フルーレがボーマンダをチラリと見て言う。
「団長。どちらが勝つと思いますか?」
「ラスティス・ギルハドレッドだ」
即答。
アナスタシア、ラストワンを見ると、二人とも頷く。
そして、ラストワンが言う。
「オレは七大剣聖になってけっこう経つけどよ……ラスが攻撃を受けたところなんざ、見たことないぜ」
「私も。何度もラスティスに挑んだけど、一太刀も当てられなかった」
フルーレはロシエルを見る……が、ロシエルは興味がないのか読書していた。
ロシエル。顔半分をマフラーで隠し、帽子を深く被っている。答えを期待しても無駄なのでボーマンダを見ると、フルーレをチラリと見て応えてくれた。

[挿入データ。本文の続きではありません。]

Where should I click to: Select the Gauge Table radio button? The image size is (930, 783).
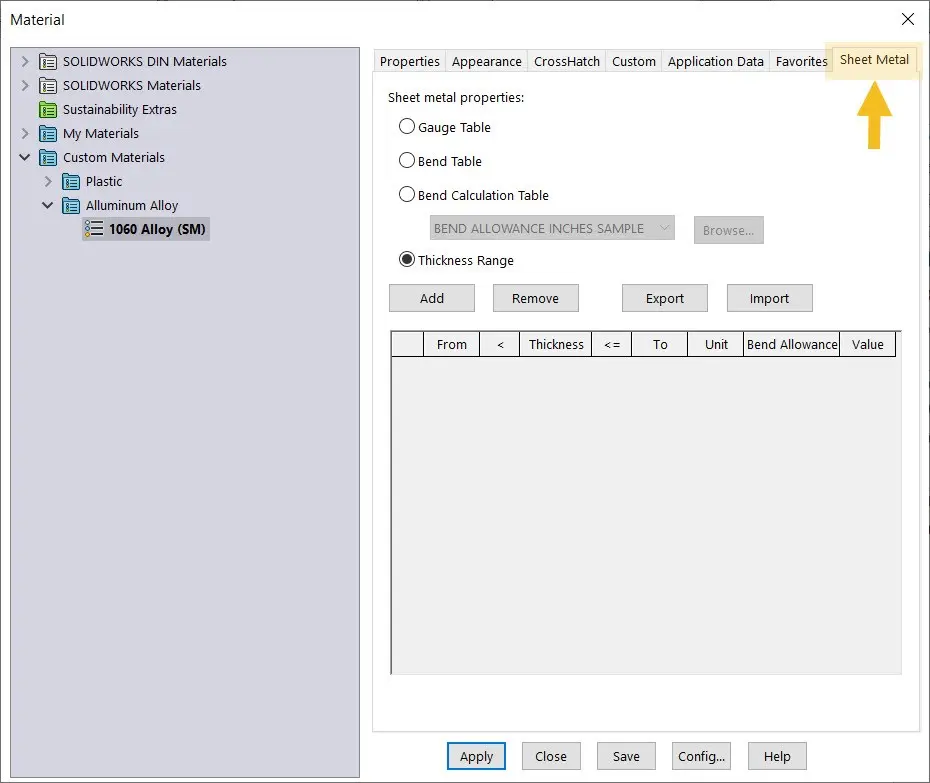pyautogui.click(x=407, y=127)
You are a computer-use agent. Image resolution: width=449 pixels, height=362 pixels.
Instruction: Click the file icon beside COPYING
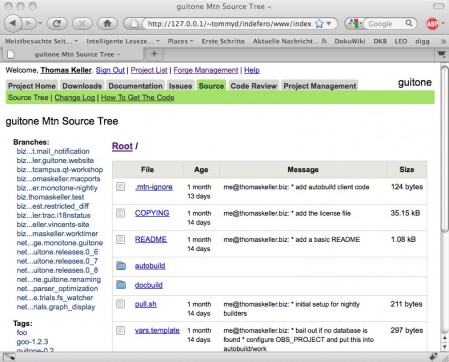(x=120, y=213)
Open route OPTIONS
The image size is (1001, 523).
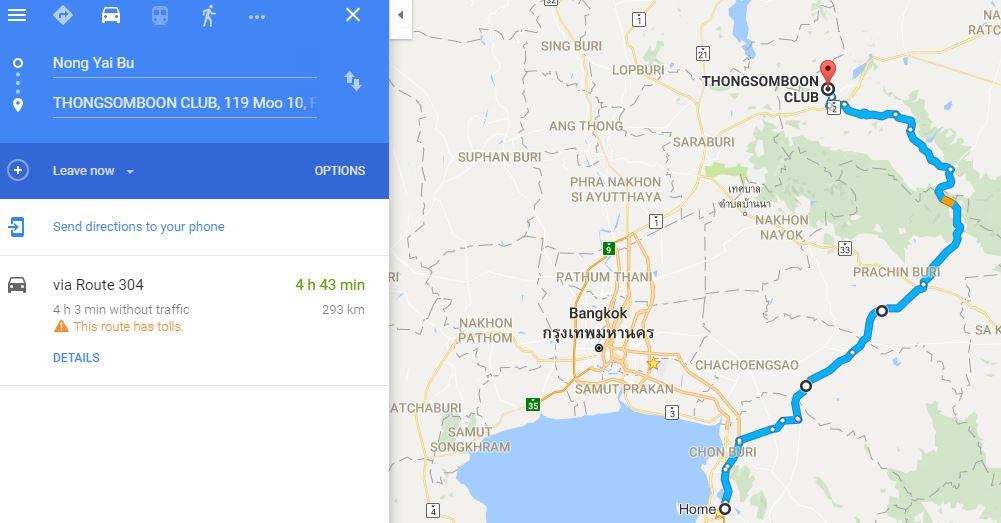pyautogui.click(x=340, y=171)
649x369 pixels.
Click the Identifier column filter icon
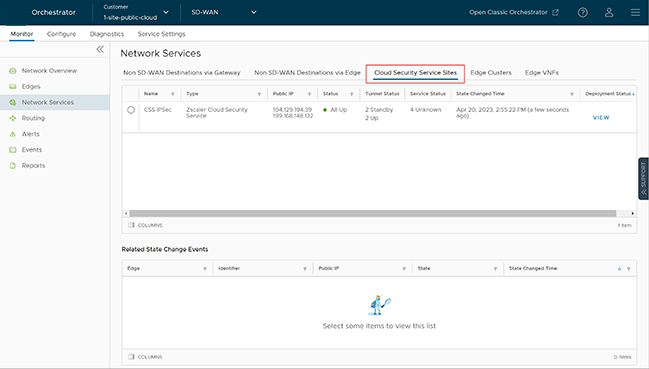pyautogui.click(x=305, y=269)
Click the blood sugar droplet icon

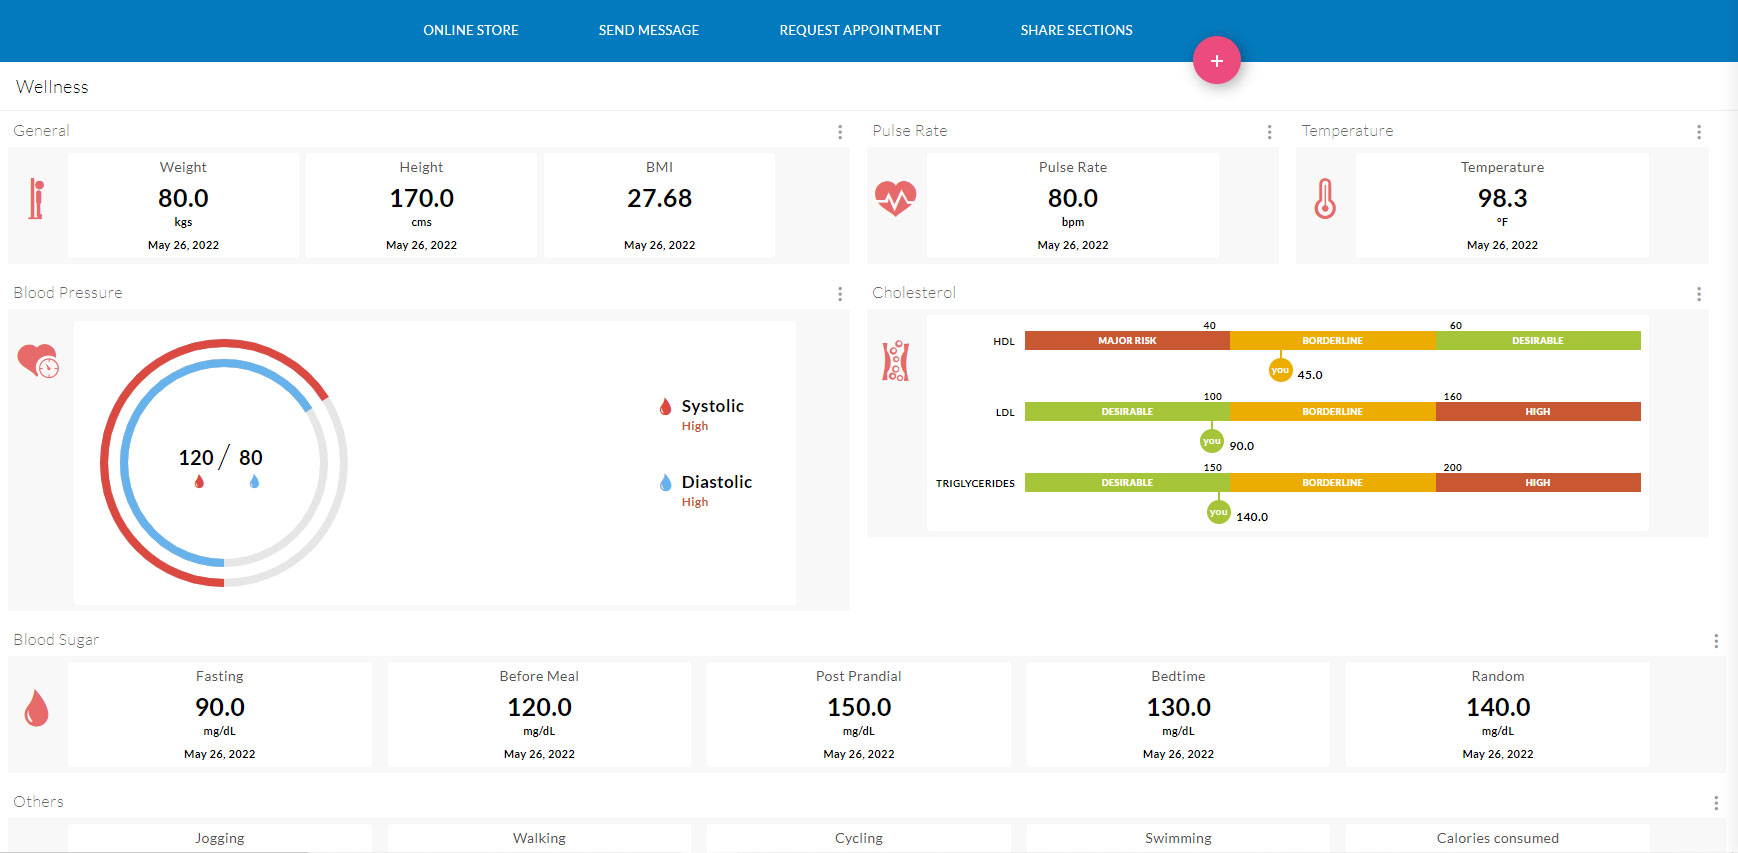pos(36,708)
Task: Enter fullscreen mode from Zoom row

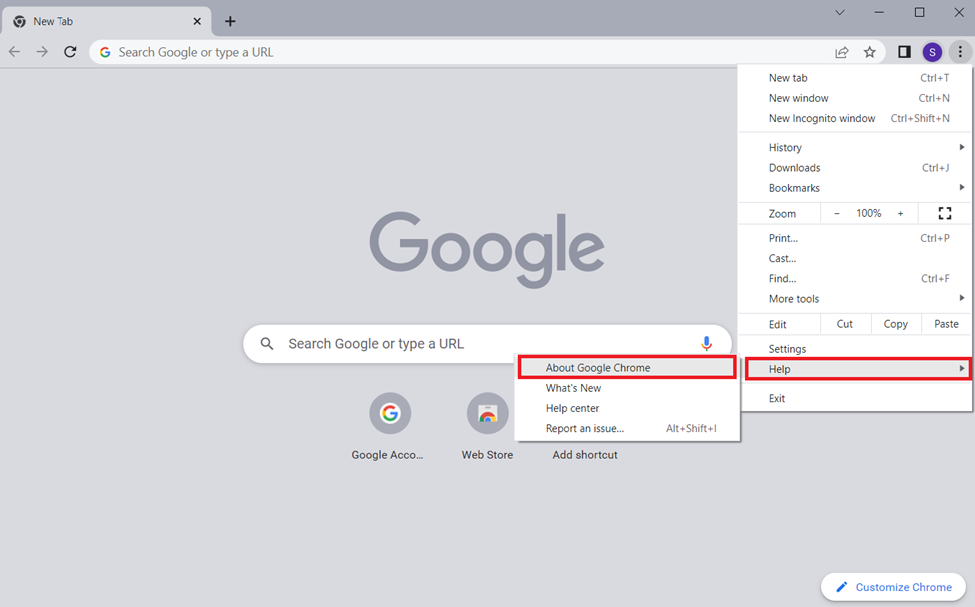Action: (x=944, y=213)
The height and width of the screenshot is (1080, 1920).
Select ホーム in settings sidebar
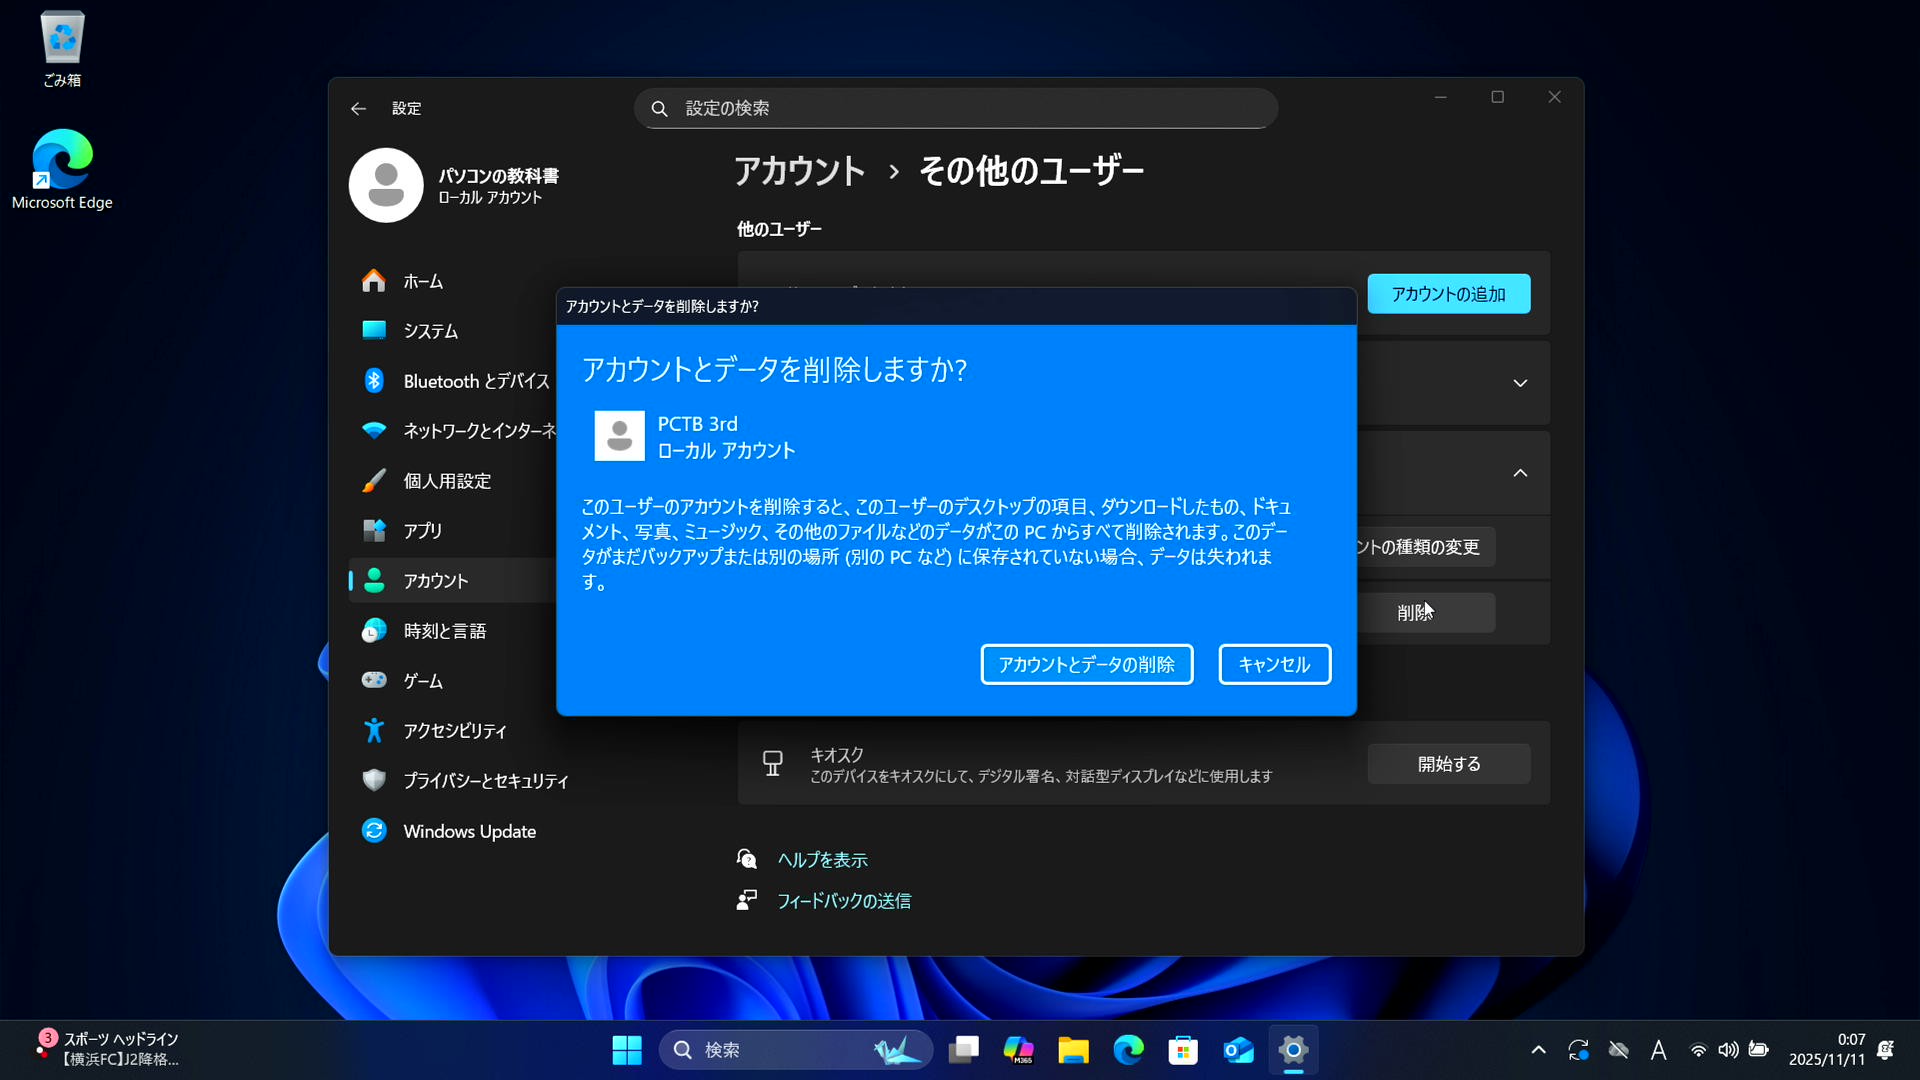(422, 281)
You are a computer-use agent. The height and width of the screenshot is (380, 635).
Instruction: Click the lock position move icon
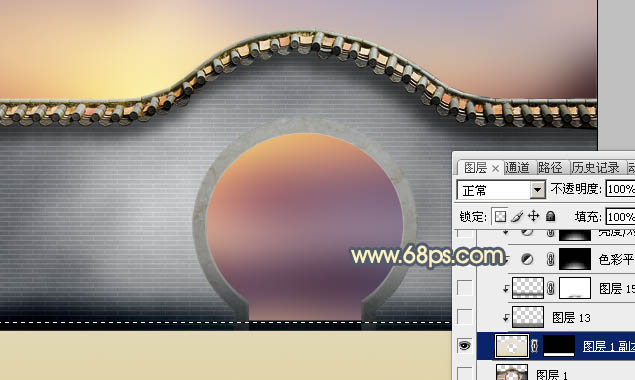pyautogui.click(x=534, y=216)
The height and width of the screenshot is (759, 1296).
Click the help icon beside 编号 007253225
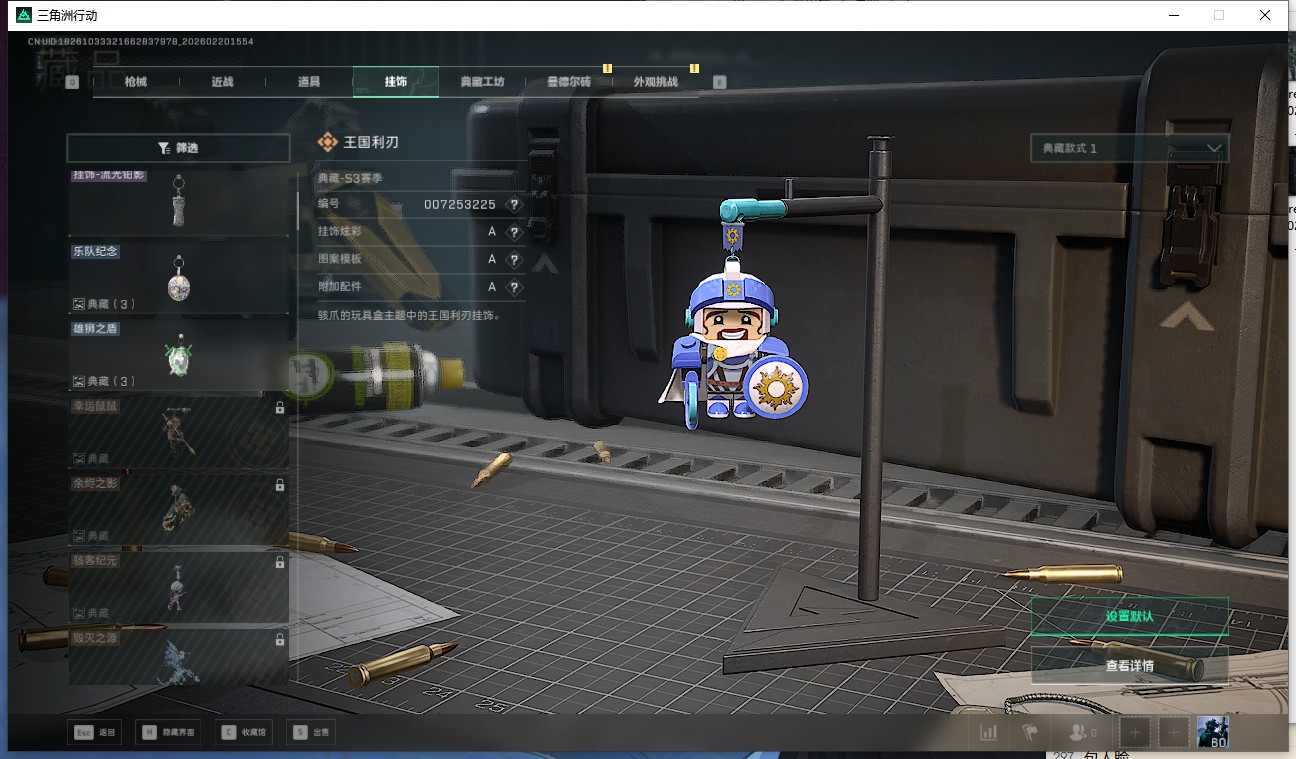point(514,204)
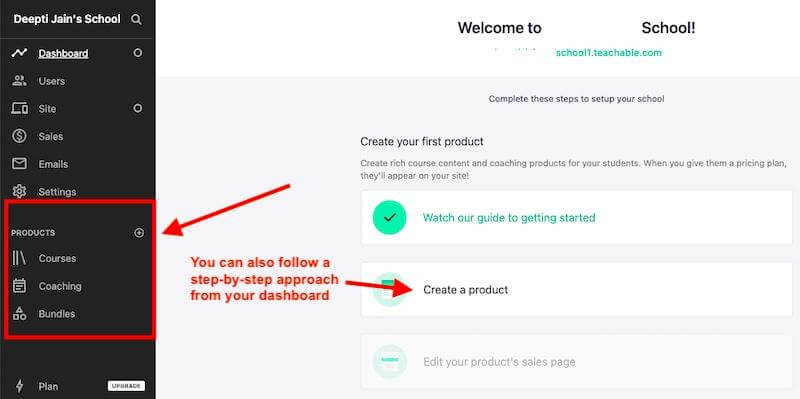Open Users via the people icon
This screenshot has width=800, height=399.
[19, 81]
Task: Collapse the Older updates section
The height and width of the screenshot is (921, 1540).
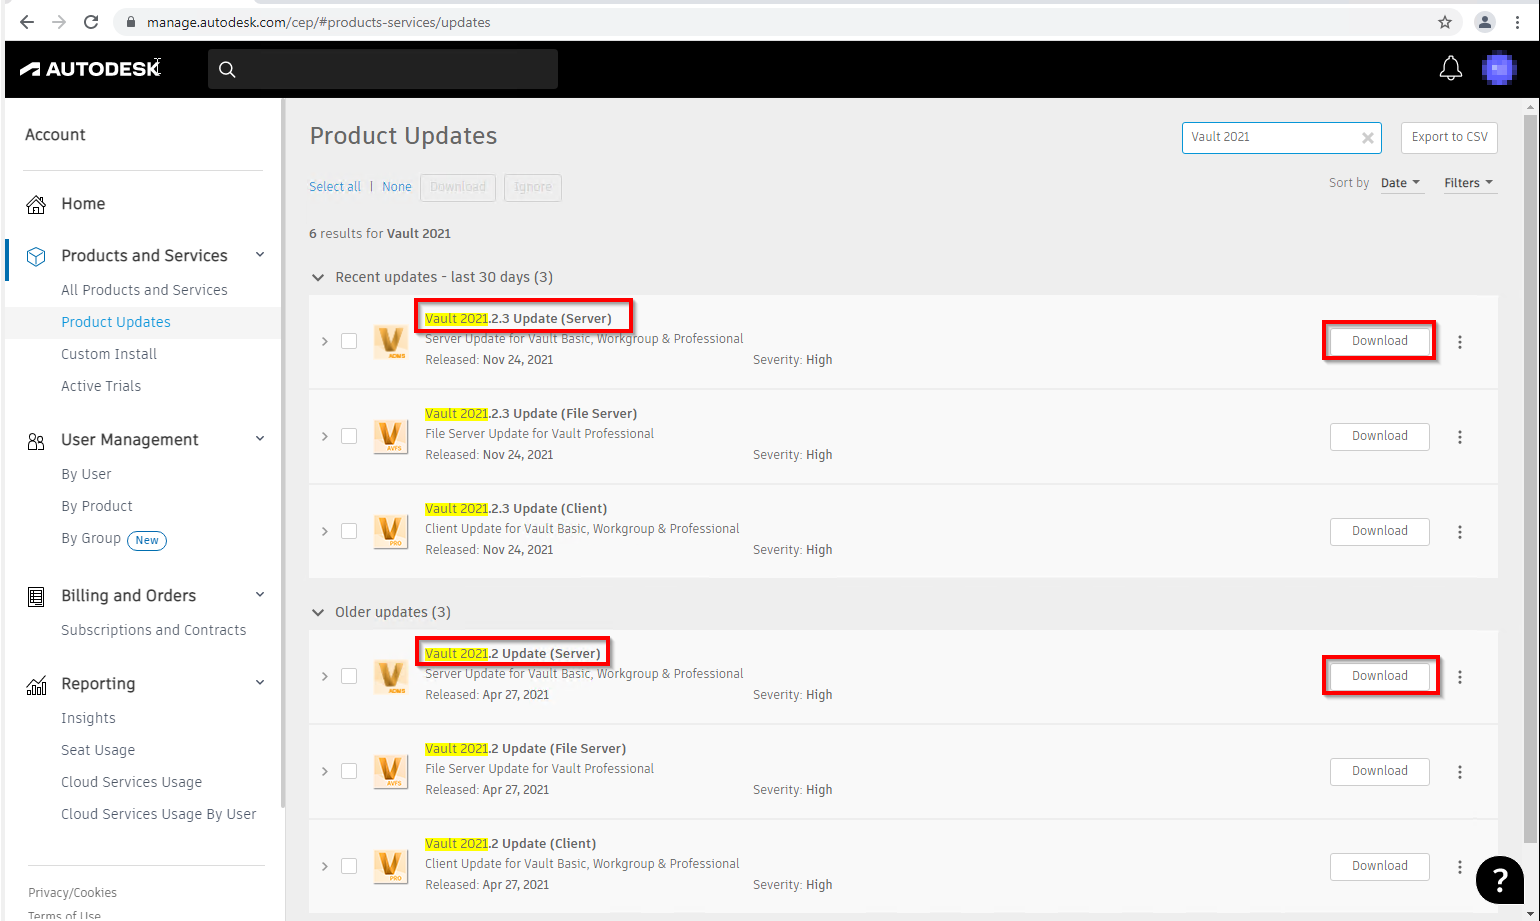Action: tap(318, 612)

「神スキル『神眼』……お前たちは、どこまで知っている?」
フルーレだけではない。アナスタシア、ラストワン、ついでにロシエルにも向けた質問だ。
四人は答えない。何となくだけでは、答えられない。
「奴に見切れない攻撃は存在しない。ワシの攻撃ですら、ラスティスは完全に回避する。ランスロットの攻撃は当たらんだろうな……」
「……今更だが、ラスの奴、マジでスゲェな」
「ラスティスは、ワシらのような派手な技こそない。奴の目は全てを見切るが、それだけ。実質的な攻撃は、あの手に持った剣だけだ。ラスティスを倒すなら、両腕を落とすか、奴の目を上回り反応できない速度で技を出すしかない。ワシが知る限り、それを実行できたのは七大魔将『冥狼ルプスレクス』だけだ」
ここまで言い、フルーレたちは黙り込む。
こうして会話している間も、ラスティスはランスロットの攻撃を躱し続けている。
躱し、剣で受け、流し、鞘で受け、鞘で流し──ランスロットの攻撃が激しさを増すが、ラスティスは未だに躱し続けていた。
「……アナスタシア、あれ躱せるか?」
「全ては無理ね。いくつかもらう覚悟なら、止められる」
「オレも。団長は?」
「止めることは容易い。だが、腕の一本は覚悟せねばな」
「…………」
フルーレは、冷や汗を流す。
ボーマンダたちは軽く言う。だが、フルーレにはランスロットの剣がブレてるようにしか見えない。
自分は、七大剣聖で最弱。それどころか、遥か格下。絶望的なほどに。
だが───フルーレは、諦めない。
「私だったら、避けながら止めるわね」
「あらお嬢ちゃん、それが今のあなたにできるのかしら?」
「今は無理。でも、いずれ必ず」
「……そう。ふふっ」
アナスタシアは笑い、眼鏡を取りハンカチで拭いた。
いつか必ず追いつく。いや、追い越して見せる。
ラスティスとランスロットの戦いは、兵士や騎士だけでない、フルーレをも燃え上がらせていた。
◇◇◇◇◇◇
◇◇◇◇◇◇
ランスロットの連撃は速さ、鋭さが増していく。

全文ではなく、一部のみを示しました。